Penyesuaian lain dilakukan pada segmen produk. Pengembang semakin banyak menawarkan unit dengan harga terjangkau di kawasan penyangga kota, lengkap dengan fasilitas umum yang dibutuhkan keluarga. Langkah ini diambil untuk menjaring pembeli yang mengutamakan nilai jangka panjang daripada lokasi yang sangat dekat dengan pusat kota.
Catatan Pengamat dan Dampak ke Depan
Para pengamat properti menilai fenomena ini menunjukkan bahwa akses kepemilikan rumah bagi generasi muda masih menghadapi banyak hambatan. Mereka mengingatkan agar ketergantungan pada bantuan orang tua tidak menjadi satu-satunya jalan keluar. Perbaikan skema pembiayaan, ketersediaan rumah dengan harga layak, serta peningkatan literasi keuangan disebut sebagai faktor penting agar generasi muda dapat membeli rumah secara mandiri.
Di sisi lain, fenomena ini juga dinilai mencerminkan pergeseran struktur keluarga dalam pengelolaan aset. Bantuan orang tua yang diberikan secara sukarela memang membantu meringankan beban anak, tetapi perlu disertai komunikasi yang jelas mengenai hak dan tanggung jawab, termasuk soal warisan dan status kepemilikan. Tanpa kejelasan tersebut, potensi sengketa keluarga di kemudian hari tidak dapat diabaikan.
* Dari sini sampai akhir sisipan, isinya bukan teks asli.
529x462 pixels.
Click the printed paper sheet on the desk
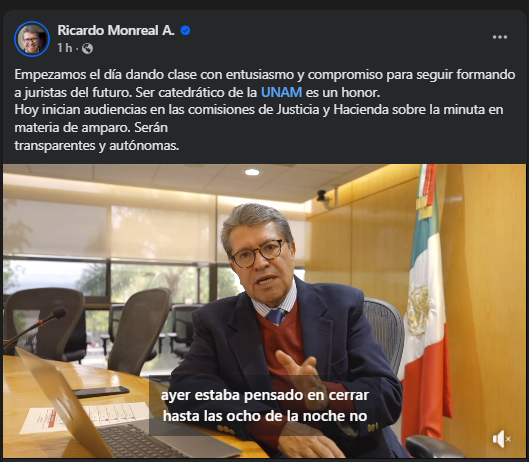pyautogui.click(x=84, y=417)
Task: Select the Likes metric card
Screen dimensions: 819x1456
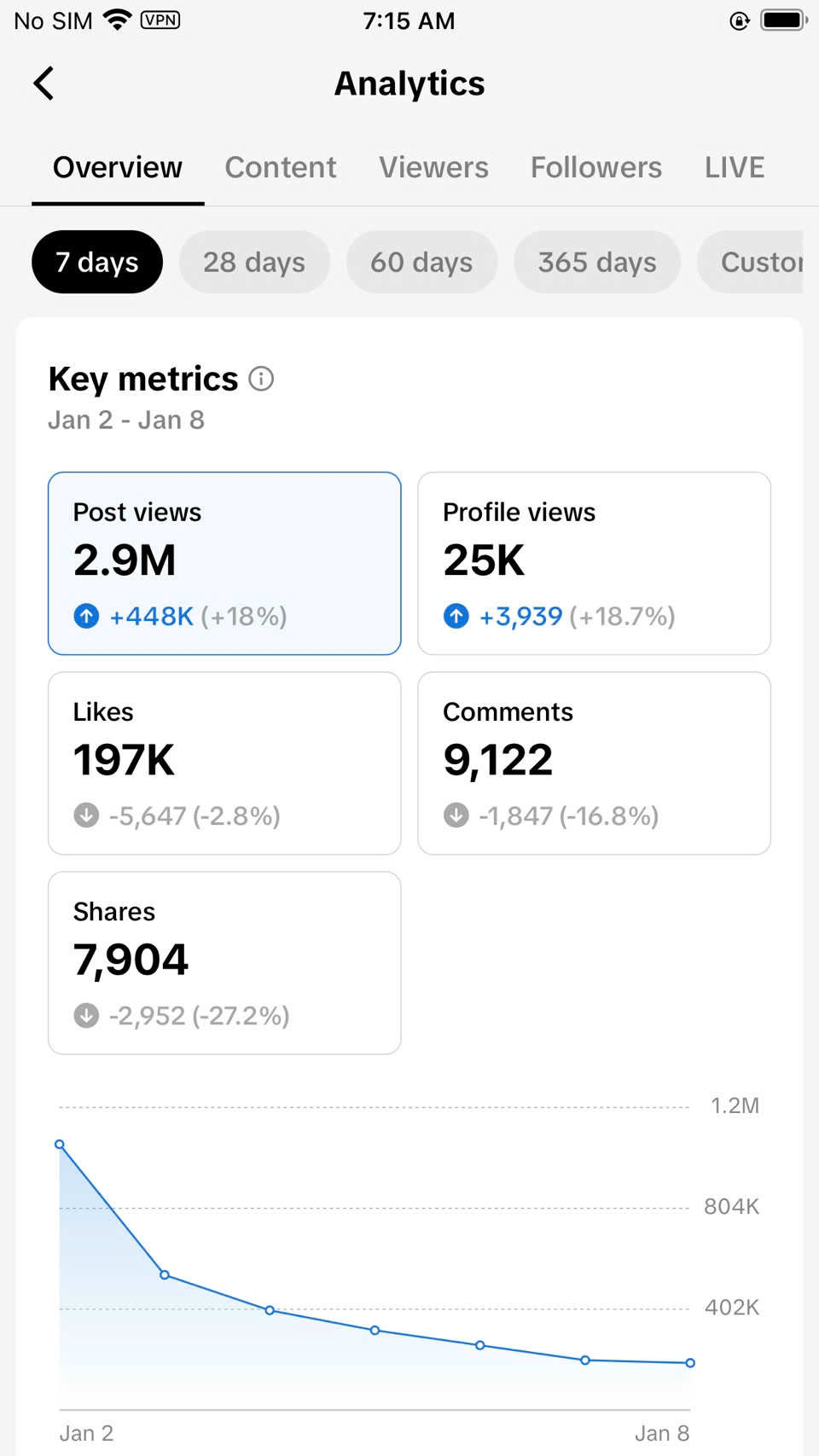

Ke depan, arah kebijakan perumahan dan kebijakan suku bunga akan sangat menentukan apakah tren ini berlanjut. Jika kondisi ekonomi membaik dan skema pembiayaan semakin ramah bagi pembeli muda, minat generasi Y dan Z untuk memiliki rumah berpeluang pulih. Namun selama kesenjangan harga dan pendapatan belum teratasi, pameran properti kemungkinan besar akan terus dipenuhi oleh orang tua yang rela berjuang demi tempat tinggal anak-anaknya.